Lastly, VAT or business tax will not be levied on an equity transfer. China’s rules on stamp duty, however, require a 0.1% stamp duty on the sale price of the share transfer.[4] After a transaction is completed, the acquirer’s acquisition expenses cannot be deducted by the target company. These include interest expenses incurred for loans used for the acquisition, which will be capitalized into the costs of the asset according to the EITL Implementation rules. The target company’s losses are permitted to be carried forward for up to 5 years.[5] Furthermore, the tax basis of assets of the target company remains unchanged after the deal.

Asset Acquisitions

The other way in which many foreign investors take over domestic Chinese enterprises is through an asset deal, which involves the formation of a new foreign-invested legal entity in China through which the foreign investor buys and operates the assets of a domestic enterprise, or the purchase of the assets of a domestic enterprise, which are then used to create a foreign-invested enterprise in China.[6]

The asset acquirer in deals that are considered special reorganizations also enjoy the advantage of being subject to the pre-transaction tax basis in those assets. The differences in timing of the recognition of gain or loss from the transaction between ordinary and special reorganizations are the same as those in equity deals.

The tax cost of the assets is their purchase price. Foreign enterprises are subject to a 10% tax. VAT on fixed assets is at 17%, while business tax on intangible assets is at 5%. Deed tax of 3%-5% is levied on the sale of land or real estate. Stamp duty is 0.03%-0.05% of the sale price of the assets transferred. Unlike in equity deals, the losses of the target company in an asset deal cannot be carried forward. Finally, interest expenses incurred during the asset acquisition and by the newly established entity will be capitalized and depreciated over the life of the assets.

Conclusions

Choosing a deal structure to achieve tax efficiency thus depends on the particular set of circumstances surrounding the acquisition. For example, the tax burden in an asset deal may not be excessive if the target company does not hold a large amount of real estate and thus is not subject to the deed tax. Furthermore, in maximizing tax saving opportunities, deductions on interest expense or other tax benefits associated with different financing structures should also be taken into consideration. Of course, it also must be taken into consideration that in China, certain restrictions on foreign ownership of domestic companies in industries such as mining, pharmaceuticals, and insurance prevent equity deals from being transacted.

Authored By:

Jennifer Ding
jding@sheppardmullin.com 


[1] “Notice of the Ministry of Finance and the State Administration of Taxation on Several Issues Concerning the Enterprise Income Tax Treatment on Enterprise Reorganization
(No.59 [2009] of the Ministry of Finance)” (the M&A rules), Article 7.

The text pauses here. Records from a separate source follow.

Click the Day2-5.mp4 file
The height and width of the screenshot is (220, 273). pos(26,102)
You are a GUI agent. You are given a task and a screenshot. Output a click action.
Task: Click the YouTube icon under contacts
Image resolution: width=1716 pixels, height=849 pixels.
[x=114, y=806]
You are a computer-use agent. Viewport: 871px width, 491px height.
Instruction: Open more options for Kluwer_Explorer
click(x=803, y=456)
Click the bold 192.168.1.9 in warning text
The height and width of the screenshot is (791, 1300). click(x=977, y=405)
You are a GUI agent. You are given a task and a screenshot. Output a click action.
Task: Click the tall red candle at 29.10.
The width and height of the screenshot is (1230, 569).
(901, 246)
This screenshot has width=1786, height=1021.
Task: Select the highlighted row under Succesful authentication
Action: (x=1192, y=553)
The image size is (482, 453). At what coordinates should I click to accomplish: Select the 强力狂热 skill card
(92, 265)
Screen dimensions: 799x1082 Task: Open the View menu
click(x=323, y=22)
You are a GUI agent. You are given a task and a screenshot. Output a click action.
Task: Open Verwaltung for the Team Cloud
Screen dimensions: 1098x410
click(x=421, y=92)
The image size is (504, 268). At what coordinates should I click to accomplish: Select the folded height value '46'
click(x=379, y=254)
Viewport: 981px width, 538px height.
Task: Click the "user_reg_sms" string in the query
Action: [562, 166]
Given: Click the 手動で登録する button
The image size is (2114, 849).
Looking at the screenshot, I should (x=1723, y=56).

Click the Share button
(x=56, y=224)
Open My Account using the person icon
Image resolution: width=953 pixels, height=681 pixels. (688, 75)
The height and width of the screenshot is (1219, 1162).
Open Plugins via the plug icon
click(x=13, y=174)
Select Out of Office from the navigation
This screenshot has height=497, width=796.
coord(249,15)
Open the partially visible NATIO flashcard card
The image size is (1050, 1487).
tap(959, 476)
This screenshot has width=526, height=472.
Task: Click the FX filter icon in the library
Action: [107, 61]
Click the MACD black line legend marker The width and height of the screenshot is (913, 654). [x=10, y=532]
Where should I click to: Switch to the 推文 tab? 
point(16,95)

[2] “The Interim Provisions on the Takeover of Domestic Enterprises by Foreign Investors (No. 10 [2006]),” Articles 2 and 9.

[3] “China Mergers, Acquisitions and Reorganization Tax Guide,” Deloitte China Practice, 2009, http://www.deloitte.com/assets/Dcom-China/Local%20Assets/Documents/Services/Tax/cn_tax_ChinaMARTaxGuide_040609(1).pdf.

[4] “Provisional Rules of the People’s Republic of China on Stamp Duty (Order of the State Council of the People’s Republic of China (No. 11),” Article 2.

[5] “Enterprise Income Tax Law of the People’s Republic of China (Adopted at the 5th Session of the 10th National People’s Congress of the People’s Republic of China on March 16, 2007)” (EITL), Article 18.

[6] “The Interim Provisions on the Takeover of Domestic Enterprises by Foreign Investors (No. 10 [2006]),” Article 2.